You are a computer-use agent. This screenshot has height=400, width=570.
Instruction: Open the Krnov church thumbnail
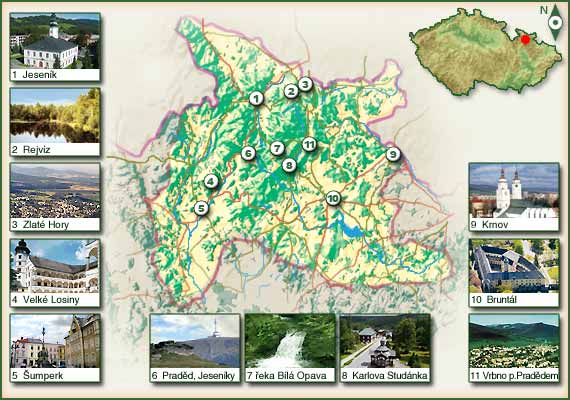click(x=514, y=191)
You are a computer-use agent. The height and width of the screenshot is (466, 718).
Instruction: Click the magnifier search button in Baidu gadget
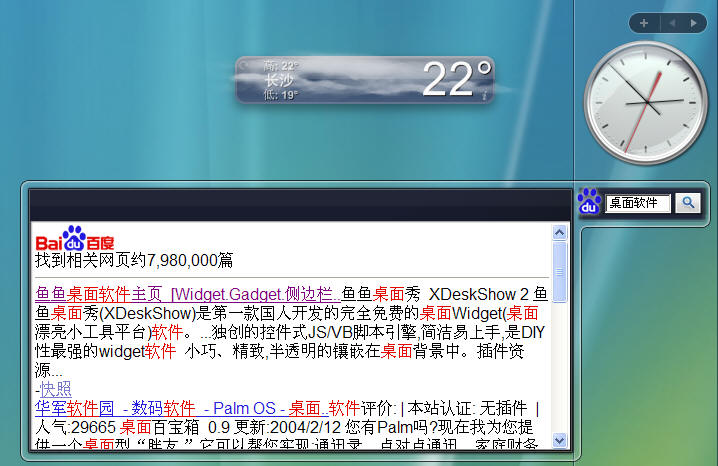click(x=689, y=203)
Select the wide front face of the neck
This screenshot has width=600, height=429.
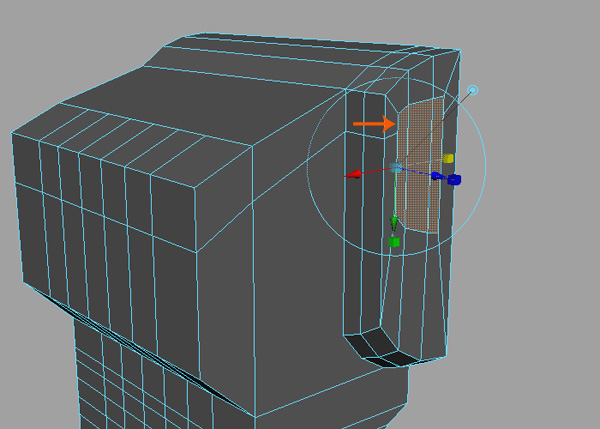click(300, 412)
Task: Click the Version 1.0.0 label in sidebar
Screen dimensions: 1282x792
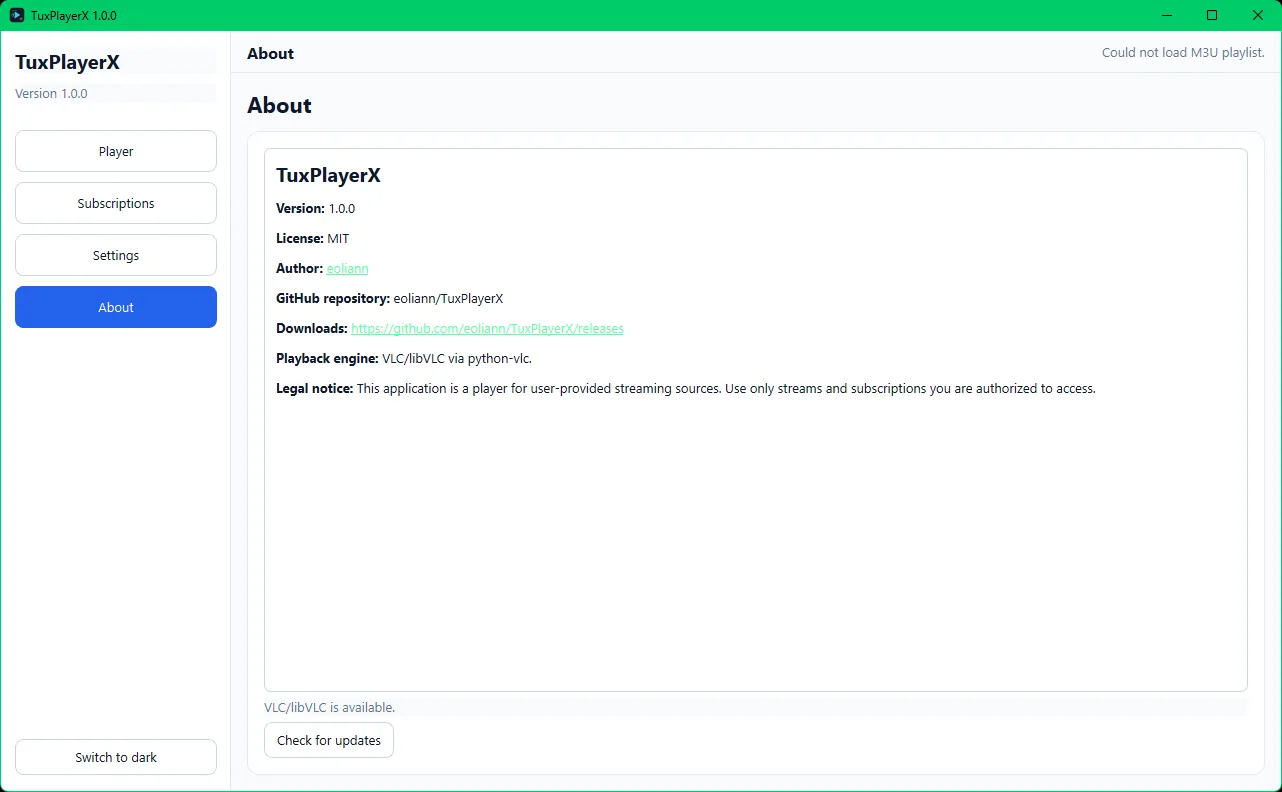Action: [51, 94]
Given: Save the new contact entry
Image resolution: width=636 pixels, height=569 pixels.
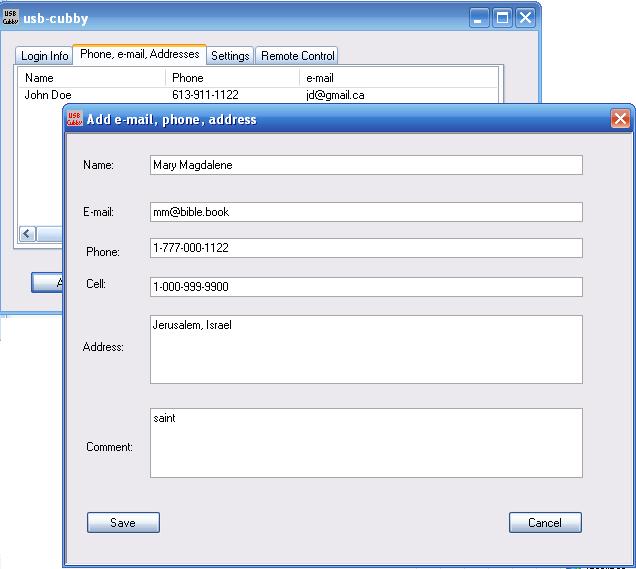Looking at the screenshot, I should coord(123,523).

_ _ _

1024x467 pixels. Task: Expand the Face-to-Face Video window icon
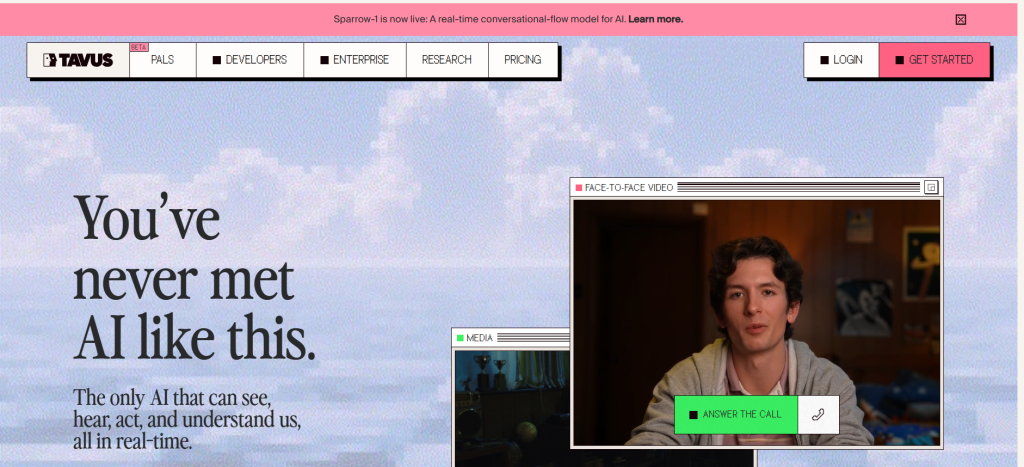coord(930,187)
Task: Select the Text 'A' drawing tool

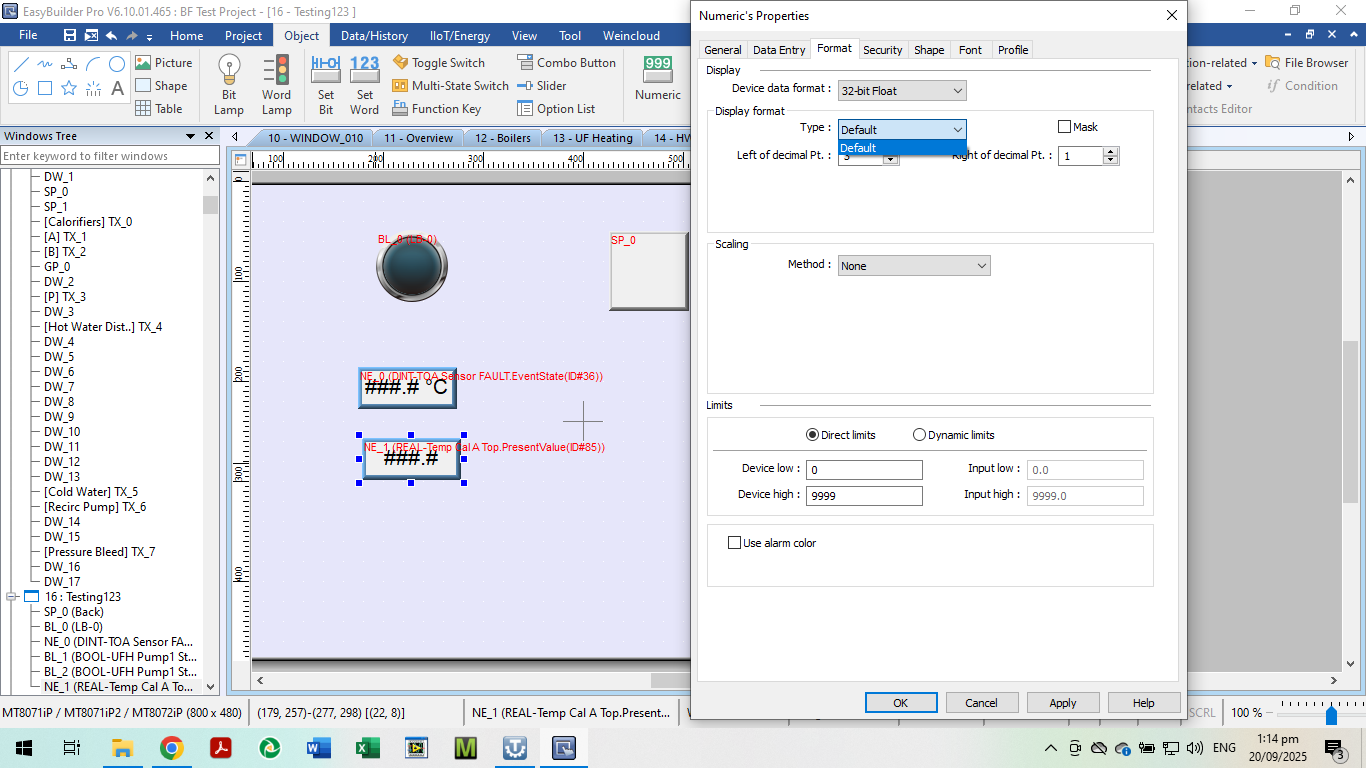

_ _ _

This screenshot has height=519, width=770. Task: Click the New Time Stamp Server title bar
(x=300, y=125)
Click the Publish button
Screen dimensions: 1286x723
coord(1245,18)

_ _ _

** Required action **
Respond with the exact lines above running from the one containing "This screenshot has width=600, height=429." to the one containing "Given: Save the new contact entry", both ends kept and no pictures included.

** Written solution **
This screenshot has width=600, height=429.
click(300, 412)
Task: Click the Version 1.0.0 label in sidebar
Screen dimensions: 1282x792
Action: [51, 94]
Given: Save the new contact entry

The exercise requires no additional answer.